LAZIS Nurul Falah

Menjadi Hamba yang Selalu Merasa Kaya


setahun yang lalu


menjadi-hamba-yang-selalu-merasa-kaya

Sadar atau tidak sadar, kita sebagai hamba sering sekali mengeluh. Benar atau benar?

Sering kita melihat dan mendengar ada teman di sekitar yang hidup kemewahan, rezeki melimpah, dan semua yang dikehendaki terpenuhi. Namun, ada juga yang serba kekurangan, ekonomi rendah, dan berkecukupan tapi malah sebaliknya penuh syukur dan rajin sedekah.

Dalam menjalankan hidup, setiap manusia pasti ingin mencapai kesuksesan di dunia maupun di akhirat. Manusia terus berlomba-lomba mencapai kesuksesan tersebut agar menjadi pribadi yang kaya secara harta maupun iman. Tidak ada satu pun manusia yang ingin hidup kesusahan dengan menjadi seseorang yang miskin. Tetapi, pada realitanya masih banyak manusia yang merasakan kesusahan dalam memenuhi kehidupannya sehari-hari. Mereka sulit mencari pekerjaan, sulit mendapatkan makanan, sulit mencari tempat tinggal, dan sebagainya.

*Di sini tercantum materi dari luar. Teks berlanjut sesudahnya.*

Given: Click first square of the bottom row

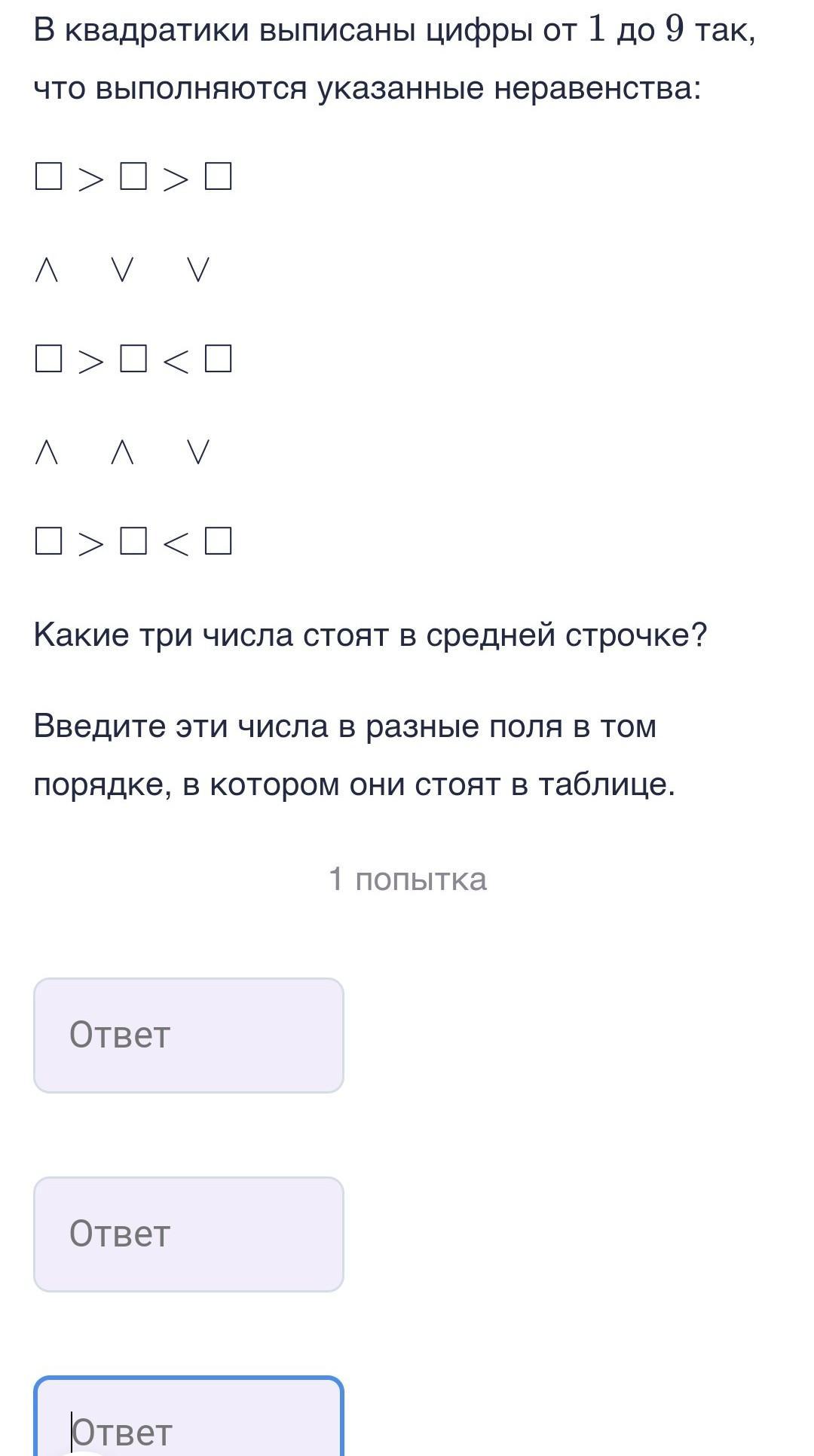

Namun, perlu disadari bahwa kekayaan harta benda yang dimiliki merupakan mutlak pemberian dari Allah SWT yang diberikan kepada siapa saja serta porsi kekayaan sesuai kehendak-Nya. Padahal, kekayaan tidak hanya dalam bentuk harta benda saja, tetapi kekayaan yang sebenarnya berada di dalam hati kita. Hal ini sesuai dari hadis Bukhari dan Muslim yang berbunyi, “Dari Abu Hurairah ra, Nabi Muhammad SAW bersabda, kaya bukanlah diukur dengan banyaknya kemewahan dunia. Namun, kaya adalah hati yang selalu merasa cukup”. 

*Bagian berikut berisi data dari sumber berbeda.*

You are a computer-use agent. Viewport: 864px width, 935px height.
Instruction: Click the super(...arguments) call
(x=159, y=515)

Selain itu, di dalam riwayat Hibban ra, Nabi Muhammad SAW pernah memberikan nasihat kepada sahabat Abu Dzar yang berkata, “Rasulullah saw bersabda kepadaku, “Wahai Abu Dzar, apakah engkau memandang bahwa banyaknya harta itulah yang disebut kaya (ghoni)?” “Betul,” jawab Abu Dzar. Beliau bertanya lagi, “Apakah engkau memandang bahwa sedikitnya harta itu berarti fakir?” “Betul,” Abu Dzar menjawab dengan jawaban serupa. Lantas beliau pun bersabda, “Sesungguhnya yang namanya kaya (ghoni) adalah kayanya hati (hati yang selalu merasa cukup). Sedangkan fakir adalah fakirnya hati (hati yang selalu merasa tidak puas).”

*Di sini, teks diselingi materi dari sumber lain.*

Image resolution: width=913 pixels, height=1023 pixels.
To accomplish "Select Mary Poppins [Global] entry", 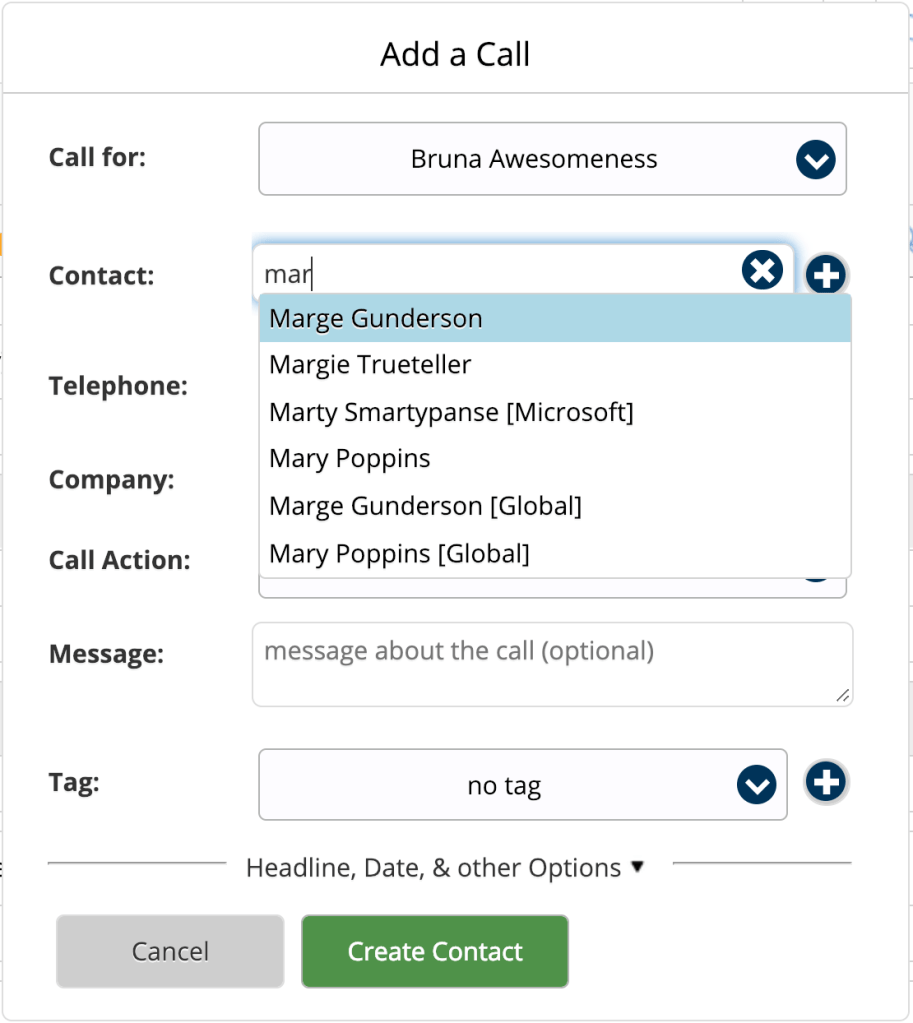I will pos(399,553).
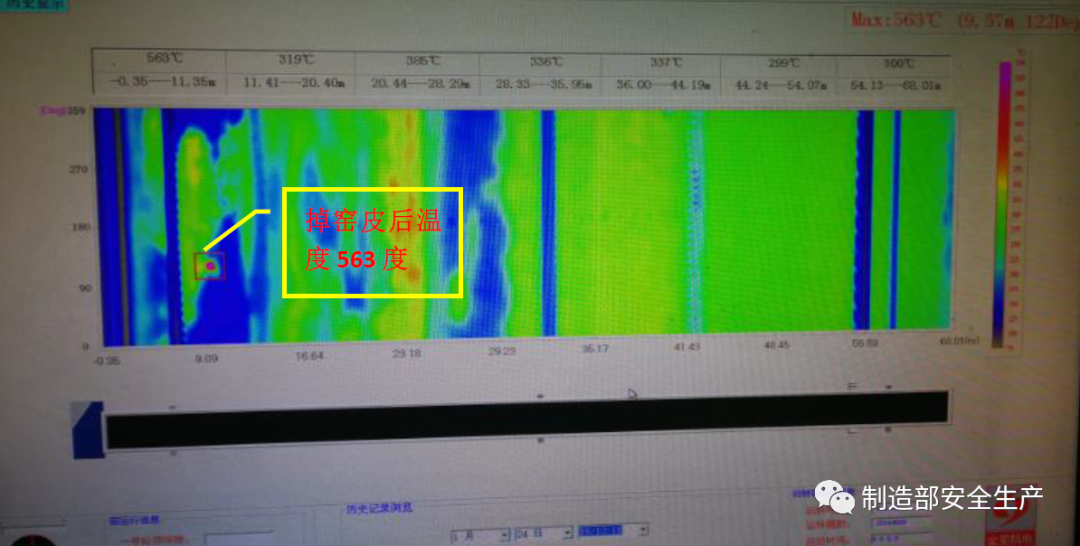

Harta yang diberikan oleh Allah SWT kepada seseorang dapat berjumlah sedikit hingga berlimpah dan Allah SWT akan menguji mereka tanpa mengenal banyaknya harta yang didapatkannya. Dengan kata lain, seseorang bisa saja mendapatkan harta yang begitu banyak tetapi ia bersifat sombong, serakah, dan tidak mau berbagai kepada orang lain. Sebaliknya, seseorang yang hanya mendapatkan harta yang sedikit justru memiliki sifat yang rendah hati, peduli, dan malahan senang berbagi kepada orang lain. 

Pengujian dari Allah SWT diberikan untuk melihat apakah si kaya bisa mengatasi sifat sombong, serakah, dan pelit menjadi pribadi yang senang berbagi kepada sesama manusia. Sebaliknya, apakah si miskin bisa mempertahankan sifatnya yang rendah hati, peduli, dan senang berbagi tersebut tanpa menjadi seorang kriminal yang dapat merugikan orang lain.

Dengan demikian, kita sebagai hamba-Nya telah diberikan porsi kekayaannya masing-masing karena Allah SWT bersifat adil kepada makhluknya. Orang miskin bisa kaya karena memiliki hati yang lapang dan orang kaya bisa miskin karena tidak memiliki hati yang sempit. Teruslah menjadi pribadi yang selalu bersyukur dan jadilah pribadi yang selalu merasa kaya dari hatinya karena kaya tidak hanya berasal dari kekayaan harta benda.